Exercise aim
Reproduce verbatim the portion of the records that begins with the line containing "This screenshot has height=174, width=248." and continues through the end of the records, including both ends. Omit the pictures from your reproduction.

Rows from a dataset:
-- start --
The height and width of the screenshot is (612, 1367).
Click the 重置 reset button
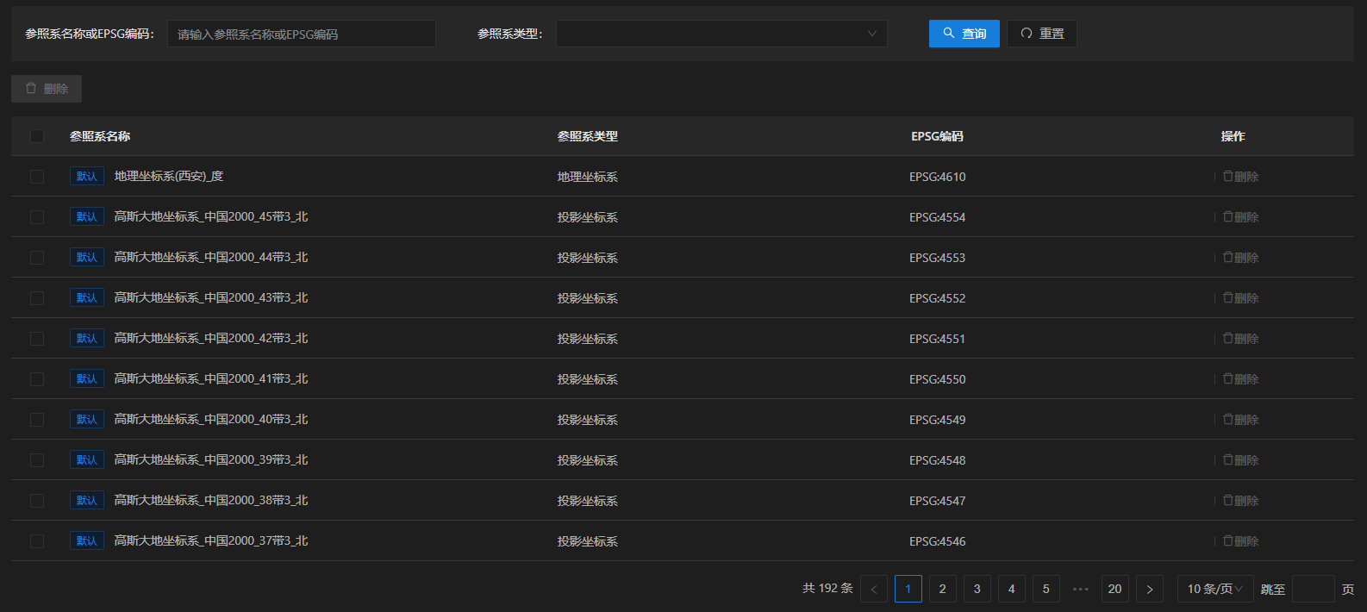1041,34
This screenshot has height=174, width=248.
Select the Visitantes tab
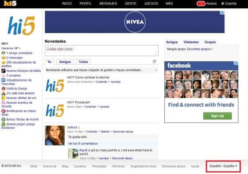(x=191, y=42)
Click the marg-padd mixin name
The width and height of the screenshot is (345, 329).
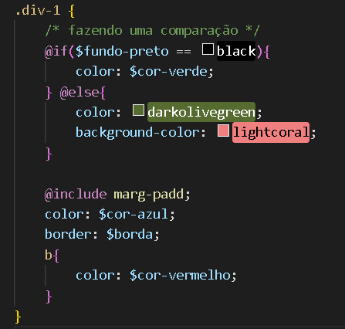click(149, 195)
-- end --
Exercise answer
This screenshot has height=174, width=248.
Select the Visitantes tab
(x=191, y=42)
Click the marg-padd mixin name
The width and height of the screenshot is (345, 329).
click(149, 195)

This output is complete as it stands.